Honduras: Xiomara já se organiza para os primeiros 100 dias de governo

Renascimento econômico e o retorno às aulas estão sendo priorizados.

As equipes de trabalho do futuro governo da presidenta de Honduras, Xiomara Castro, preparam junto com empresários as medidas urgentes dos primeiros 100 dias da nova administração. Essas equipes trabalham voltadas para eixos considerados principais, como: reativação econômica, emprego, retorno às aulas, cobrança de impostos, contenção de gastos públicos e combate à corrupção. “Essas são as questões urgentes. elas devem ser resolvidas agora”, disse Juan Carlos Sikaffy, presidente do Conselho Hondurenho de Empresas Privadas (Cohep).

O empresário expressou sua satisfação com o abraço da reconciliação entre o candidato vencedor e o perdedor, o nacionalista Nasry Asfura.

O renascimento econômico em meio à pandemia de covid-19 e o retorno às aulas no próximo ano é o ponto de partida, segundo empresários.

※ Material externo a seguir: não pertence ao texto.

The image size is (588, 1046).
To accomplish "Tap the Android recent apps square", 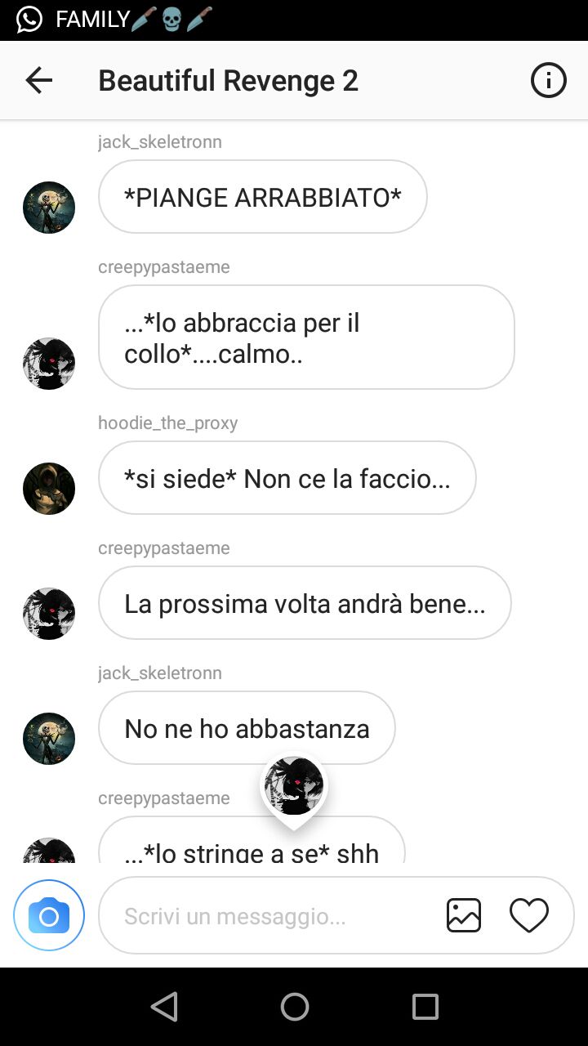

Sikaffy disse que sete em cada dez hondurenhos vivem na pobreza, por isso é necessário gerar emprego por meio de uma nova estrutura fiscal que facilite novos investimentos no país.

Mateo Yibrín, diretor do Cohep, sugeriu a reconstrução da infraestrutura rodoviária destruída pelos furacões Eta e Iota, mas aconselhou a colocação de um ministro em campo com a devida capacidade.

A Cohep apresentou à nova equipe do governo uma proposta com ênfase no fortalecimento de instituições, governança, redução de gastos públicos, reorientação do orçamento e, acima de tudo, evitar novos impostos.

A outra preocupação é a dívida interna e externa deixada pela administração cessante que o diretor de negócios Pedro Barquero calculou em US$ 1,7 bilhão e a arrecadação de impostos que é apenas suficiente para pagar essa dívida e os salários dos funcionários públicos sem possibilidades de investimento social.

“Precisamos reestruturar a dívida para liberar fundos no fluxo e depois atender às necessidades do país, às necessidades do povo hondurenho, melhorar a saúde, melhorar a educação, melhorar a segurança, cuidando do meio ambiente, o direito ao respeito pelos direitos humanos e tantas questões”.

Ele acredita que, ao reajustar gastos, reduzir a evasão e o contrabando, novos recursos podem ser obtidos para evitar o aumento de impostos. “Há um compromisso do presidente de não aplicar novos impostos, mas para ter recursos, teremos que ser extremamente rigorosos na questão do contrabando e na questão da sonegação de impostos.”.

A outra questão é revisar o orçamento, porque, em sua opinião, as prioridades não foram alinhadas com as necessidades do povo hondurenho e com as necessidades do país.

O destino da Companhia Nacional de Energia Elétrica (ENEE) também está na agenda, pois representa metade do déficit fiscal, com sete bilhões de lempiras (moeda de Honduras) acumuladas em perdas, com uma taxa anual de um bilhão. A primeira coisa a resolver são as perdas técnicas que investem nas linhas de transmissão e nas perdas não técnicas é eliminar o roubo de energia. “A energia será cortada para empresas e pessoas que não estão pagando e lá elas não esperam nenhum tipo de contemplação ou pagam o que têm que pagar ou cortam a energia”.

Finalmente, há a luta contra a corrupção, uma vez que sete bilhões de lempiras são perdidas anualmente e esses serão novos recursos para o investimento social.